方法1に興味をお持ちの方は、以下のリンク先の記事でNFTの購入方法について詳しく解説されていますので、ぜひご参照ください。
ゲームでNFTアイテムを獲得してみる
NFTを深く理解するには、ゲーム内でNFTアイテムを取得や購入する経験を試すことが効果的です。NFTアートに特別な関心がない方でも、ゲームを通じて収益を上げる体験は魅力的と感じるかもしれません。
例として、「Move to Earn」のゲーム「DEFY」は、拡張現実(AR)を取り入れた、ポケモンGOに似たゲームです。ゲーム内の地図上に表示される宝箱の位置へ歩行して移動することや、ドローンを操作することでアイテムを収集できます。
これらのアイテムはゲーム内のドローンの部品を製造する素材として利用されます。重要な点は、これらの素材もNFTとして存在し、外部のマーケットプレイスで取引できる点です。
ドローンをより効率的に完成させるため、マーケットプレイスで素材のNFTを購入する選択も考えられます。このように、NFTを取り入れたゲームは、ゲームを楽しみながらNFTアイテムの取引や利用を自然と学べるのが特長です。
信頼できるNFTインフルエンサーをXでフォローする
NFTを理解するために、XなどでNFTに詳しいインフルエンサーやNFTの最新情報を提供するアカウントをフォローするのも良い方法です。
おすすめは以下のアカウントです。(継承略)
おもち | omochi.eth
おもちさん(@omochibigaku)は「おもち美学」と呼ばれるNFTや仮想通貨に関する情報サイトを運営しています。
初心者が詐欺の被害に遭遇しないような知識やノウハウも提供しており、NFTを始めたい過多には特におすすめのアカウントです。
minn | NFT情報コレクター
minn(@NftPinuts)さんは、最新のNFT情報を積極的に発信しています。NFTの最新トレンドを把握したい方には、このアカウントが最適です。
大手企業とのNFTコラボレーションや、NFT関連のイベント情報など、豊富なトピックを取り扱っています。
paji.eth
pajiさん(@paji_a)は、Tokyo Otaku Mode共同創業者兼COOです。pajiさんは「汲めども尽きぬ知恵の泉」と形容されるほど、NFTやWeb3において非常に知識が豊富な方です。
Twitterでは、独自かつ洞察に富んだNFTの考察を発信しています。
初心者にとっては一部難解な点もあるかもしれませんが、フォローすることでNFTの最新動向だけでなく、NFTやWeb3の真の可能性を感じられるでしょう。
今後期待のNFT
今後スタンダードになる可能性となる期待のNFT事例を紹介します。
- LINE NFT
- クレジットカード決済NFT
LINE NFT
LINE NFTは日本国内でのアクセスが簡単で、利用者が急増しています。
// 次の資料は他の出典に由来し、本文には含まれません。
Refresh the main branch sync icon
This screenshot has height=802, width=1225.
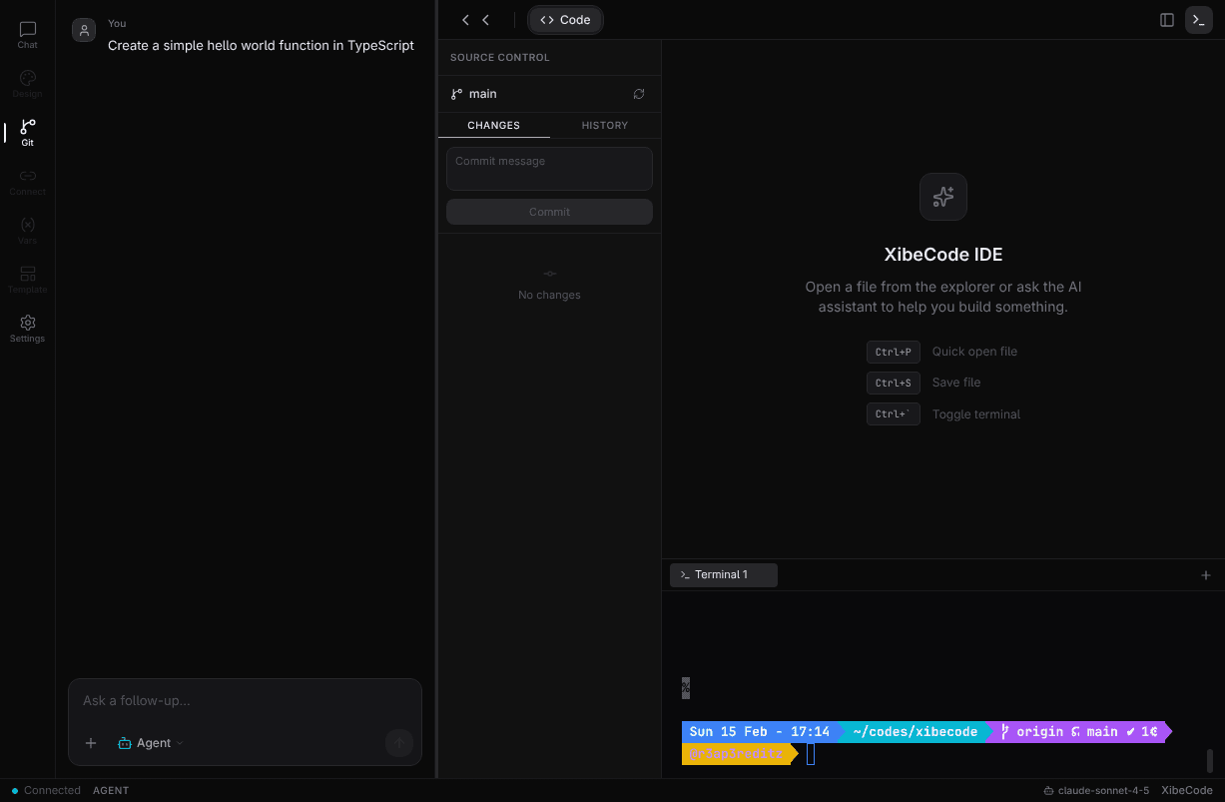click(x=639, y=94)
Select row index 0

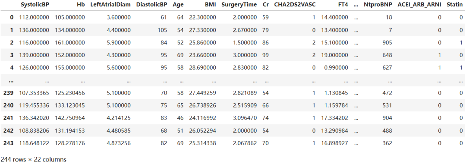tap(12, 18)
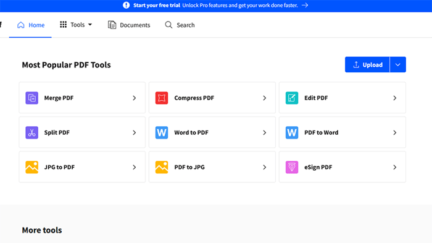Choose the Word to PDF icon
The width and height of the screenshot is (432, 243).
pos(162,132)
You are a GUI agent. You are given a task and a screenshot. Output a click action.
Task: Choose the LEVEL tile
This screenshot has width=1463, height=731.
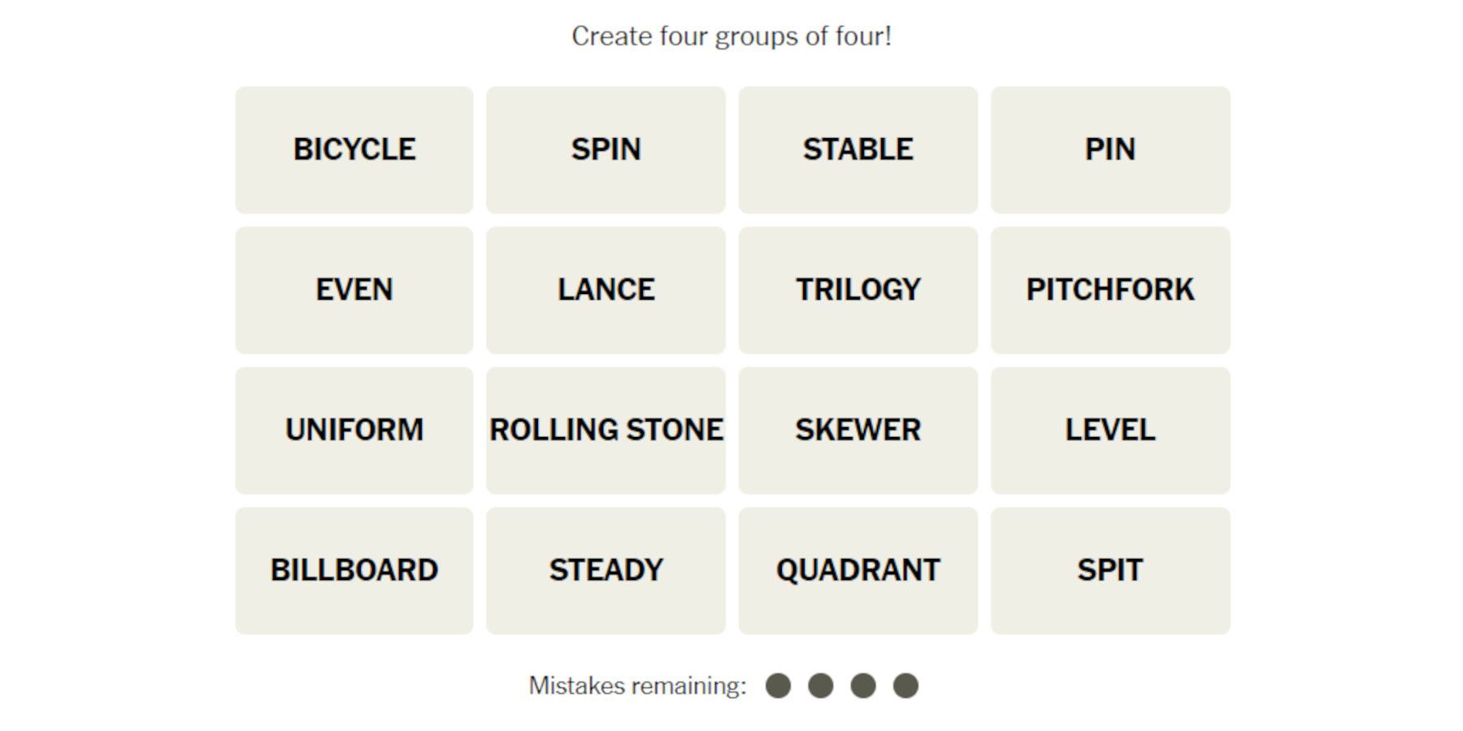(1109, 430)
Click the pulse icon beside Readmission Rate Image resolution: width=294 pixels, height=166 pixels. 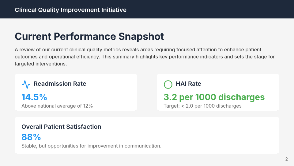[26, 84]
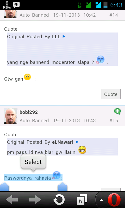Tap the Opera browser back arrow
This screenshot has width=125, height=208.
coord(12,199)
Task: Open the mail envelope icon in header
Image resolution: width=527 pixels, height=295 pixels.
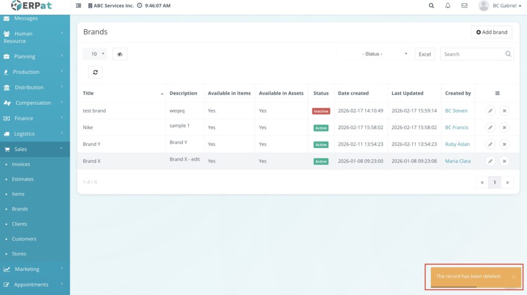Action: point(464,6)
多数の日本人がスマートフォンを所持しており、その中でも大多数がLINEアプリを日常的に使用しているため、LINE NFTでの取引は容易に行えます。
LINE NFTでの取引手順は以下の通りです。
- LINEアプリ内のDOSI WalletやLINE Payを経由してLINE NFTにアクセス。
- LINEを通じてNFTを受領。
全ての手続きはLINE認証を利用して行われるため、セキュリティが確保されています。特筆すべき点として、LINE NFTでは取引時にガス代が不要であるため、「資産性ミリオンアーサー」のようなゲーム内での頻繁な取引でも、ガス代を気にせず楽めます。
現在のところ、LINE NFTはプライベートチェーン上に構築されており、他のブロックチェーンネットワークと直接接続はしていません。しかし、将来的にはイーサリアムなどのパブリックブロックチェーンとの連携も検討されているとのことです。
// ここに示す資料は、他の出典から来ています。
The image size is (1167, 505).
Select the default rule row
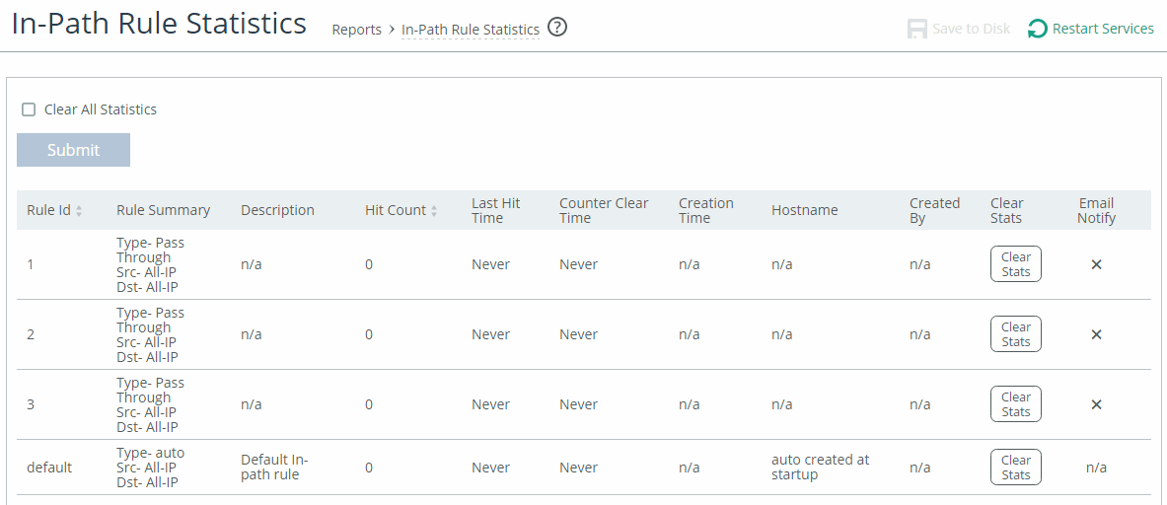point(584,468)
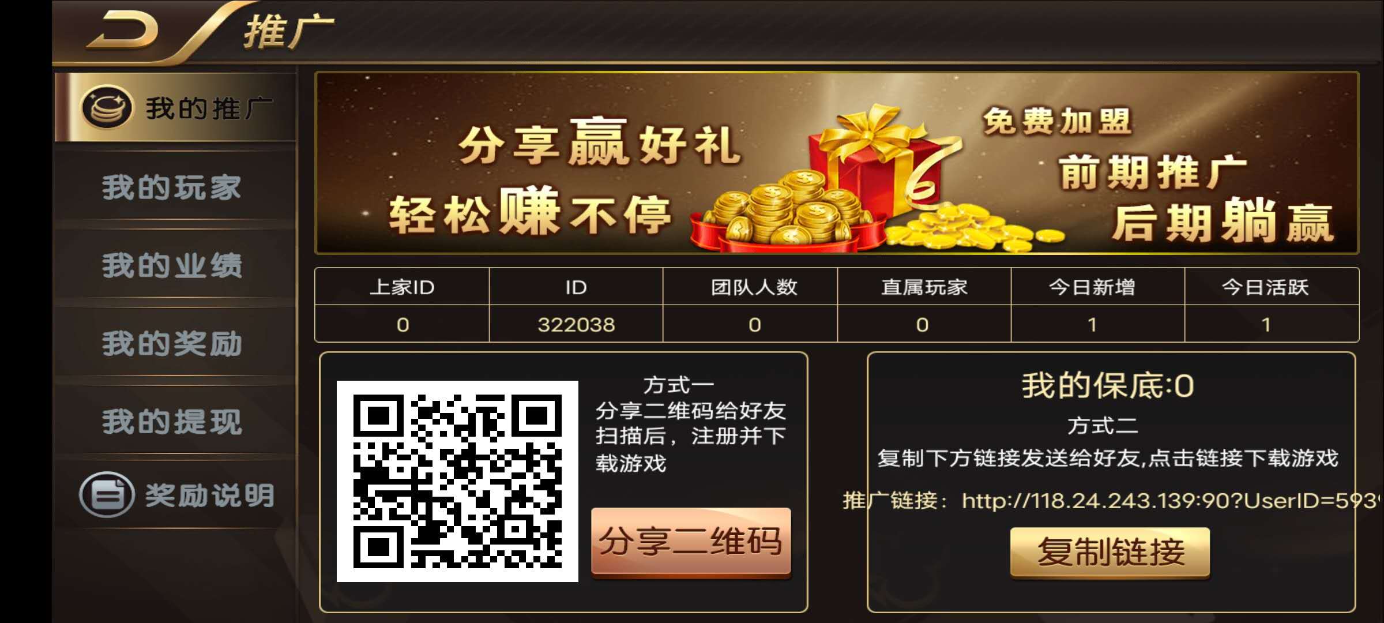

LINE NFTは日本のNFT市場でのリーダー的存在として注目され、その可能性は非常に大きいと言えます。多くのユーザーにとって、NFTへの入門としての役割を果たしており、今後の成長が期待されます。
クレジットカード決済NFT
従来はLINE NFTを除いて、NFTを購入するためには以下の5段階から成るハードルがありました。
- 仮想通貨取引所を開設
- MetaMaskウォレットの開設
- 仮想通貨を取引して購入
- 購入した仮想通貨をMetaMaskへ送金
- マーケットプレイスでNFT購入
しかし、現在上記のハードルを乗り越える必要なく、クレジットカード決済に対応しているNFTマーケットプレイスが多く登場しています。たとえば以下のマーケットプレイスがNFT取引に対応しています。
- OpenSea
- Rarilble
- X2Y2
- MagicEden
- 楽天NFT
- AdambyGMO(β版)
クレジットカードを使った直接的な購入方法によって、NFT購入におけるユーザビリティやアクセシビリティを大きく向上すると考えられます。
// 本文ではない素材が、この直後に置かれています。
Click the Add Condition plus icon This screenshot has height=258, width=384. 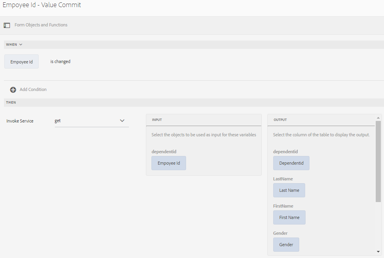point(13,90)
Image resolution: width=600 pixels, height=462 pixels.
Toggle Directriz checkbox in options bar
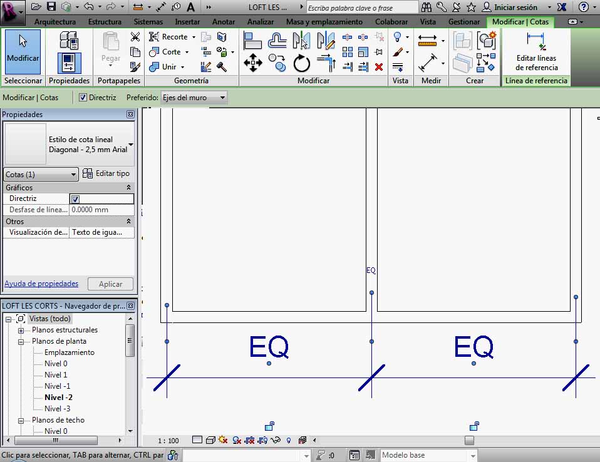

結果的に、一部の仮想通貨リテラシーがある人だけではなく、NFTや仮想通貨を購入したことがない人、これまで興味はなかった人がNFTを利用し楽しむようになるでしょう。
まとめ:NFTが本領を発揮するのはこれから
本記事では、NFTがオワコンと言われる理由、オワコンではない理由、NFTを理解するためにすべきことなどを解説しました。
最後に重要な点をおさらいしておきましょう。
- 仮想通貨市場の低迷に影響され、現在NFTは冬の時代と言われている
- PFP NFTのバブルが弾けた
- 技術としてのNFTに注目が集まっている
- ブランド企業を始め、様々な企業がNFTの活用を進めている
- NFTを理解するには実際取引してみることが大切
- ゲームが好きな人はNFTアイテムを売買してみることがおすすめ
NFTのテクノロジー自体はまだまだ成熟の途中です。短期的な市場の動きやバブルの崩壊をもって、オワコンとしてしまうのは少し早いかもしれません。
NFTが本領を発揮し始めるのはこれからと考えて、ぜひ様々なNFTサービスに触れてみてください。